А познакомились мы в 1988 году на фестивале «Созвездие» в Смоленске.
— Когда вам довелось встретиться, напомнили ей о фильме?
— Нет. Когда я уезжал, Мария Ростиславовна попросила навести справки о знакомых, тех, кто в одно время с ней отбывал срок в Караганде. С этого момента началась наша переписка. А в 1991 году мы снова встретились. Она приехала в Караганду. Снимали фильм «Людоед» по роману Солженицына. Реальная история о том, как уголовники, объединившись с политическими, организовали мятеж в лагере. В те дни у нее зародилась идея создания книги о том, что выпало узнать ей. Договорились, что я отыщу автора повести и сценариста «Бронзовой птицы». Перед ним Мария Ростиславовна готова была излить душу.
— Анатолий Рыбаков отказал?
— Это чудо, что мне вообще удалось с ним поговорить.

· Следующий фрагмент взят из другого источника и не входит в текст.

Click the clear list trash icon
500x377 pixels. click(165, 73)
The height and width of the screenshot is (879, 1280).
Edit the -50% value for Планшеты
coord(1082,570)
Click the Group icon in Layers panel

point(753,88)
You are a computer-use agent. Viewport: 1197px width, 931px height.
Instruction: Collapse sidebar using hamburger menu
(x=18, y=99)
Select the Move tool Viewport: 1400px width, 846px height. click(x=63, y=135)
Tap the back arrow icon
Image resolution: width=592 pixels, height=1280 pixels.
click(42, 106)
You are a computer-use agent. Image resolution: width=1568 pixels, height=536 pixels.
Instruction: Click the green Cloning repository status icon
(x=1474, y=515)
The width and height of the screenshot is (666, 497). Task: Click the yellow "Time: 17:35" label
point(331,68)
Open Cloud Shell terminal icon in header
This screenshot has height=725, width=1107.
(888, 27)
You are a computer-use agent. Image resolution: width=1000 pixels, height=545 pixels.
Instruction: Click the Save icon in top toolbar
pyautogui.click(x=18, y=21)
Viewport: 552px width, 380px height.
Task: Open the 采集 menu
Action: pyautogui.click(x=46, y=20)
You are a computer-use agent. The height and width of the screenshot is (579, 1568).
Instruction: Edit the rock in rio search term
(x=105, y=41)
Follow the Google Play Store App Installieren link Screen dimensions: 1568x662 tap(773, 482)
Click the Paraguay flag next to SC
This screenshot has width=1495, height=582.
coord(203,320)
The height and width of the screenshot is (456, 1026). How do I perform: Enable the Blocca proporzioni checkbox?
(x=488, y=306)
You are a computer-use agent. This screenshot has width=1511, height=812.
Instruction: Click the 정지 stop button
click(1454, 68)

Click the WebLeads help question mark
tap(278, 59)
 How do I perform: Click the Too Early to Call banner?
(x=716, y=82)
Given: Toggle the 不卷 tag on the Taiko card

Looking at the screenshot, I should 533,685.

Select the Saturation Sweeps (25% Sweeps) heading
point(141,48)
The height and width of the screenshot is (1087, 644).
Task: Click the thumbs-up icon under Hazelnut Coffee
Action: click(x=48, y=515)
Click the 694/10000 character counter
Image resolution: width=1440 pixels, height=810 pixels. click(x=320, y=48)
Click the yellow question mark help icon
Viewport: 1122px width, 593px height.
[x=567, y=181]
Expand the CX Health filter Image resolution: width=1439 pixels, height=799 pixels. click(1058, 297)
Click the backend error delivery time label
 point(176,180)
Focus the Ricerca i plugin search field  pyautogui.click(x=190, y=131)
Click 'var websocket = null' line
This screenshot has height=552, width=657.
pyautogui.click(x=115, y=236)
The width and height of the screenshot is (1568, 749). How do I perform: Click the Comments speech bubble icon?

Я позвонил ему, несмотря на то что был тогда ребенком, а с Капнист они были едва знакомы. Рыбаков разговаривал заинтересованно. Припомнил, что приезжал во время съемок на «Белорусфильм».: «По ее лицу было видно, что она отбывала срок, и немалый». Просил перезвонить через пару недель, не объясняя, что ему предстоит операция на сердце. На следующий день он уезжал в Нью-Йорк. Где и умер на операционном столе.
— А с вами она была откровенна?
— При жизни журналистам удалось узнать только то, о чем она говорила с удовольствием — о своих графских корнях. Семейная легенда о проклятии рода в седьмом колене, последним звеном которого она являлась, записана из ее уст. Мне кажется, что наиболее близким ей по духу предком был поэт Василий Капнист, незаконнорожденный сын той самой Сальмы-турчанки, из-за смерти которой проклятие на род и было послано.
Интересуясь ее судьбой, я стал въедлив к фактам. Например, в титрах «Руслана и Людмилы» заметил, что ее фамилия длиннее — Сирко-Капнист. В тот период она носила двойную фамилию, подчеркивая, что гордится своими корнями со стороны матери. Мало кто знает, что Мария Капнист тайно снялась даже в Голливуде. В 1994 году вышел фильм «Темные воды», но об этой картине актриса здесь не рассказывала никому, как будто бы боялась или носила в себе тревогу тех прошлых лет, когда за «связь с иностранцами» могли снова посадить. В той ленте, кстати, она играла монахиню.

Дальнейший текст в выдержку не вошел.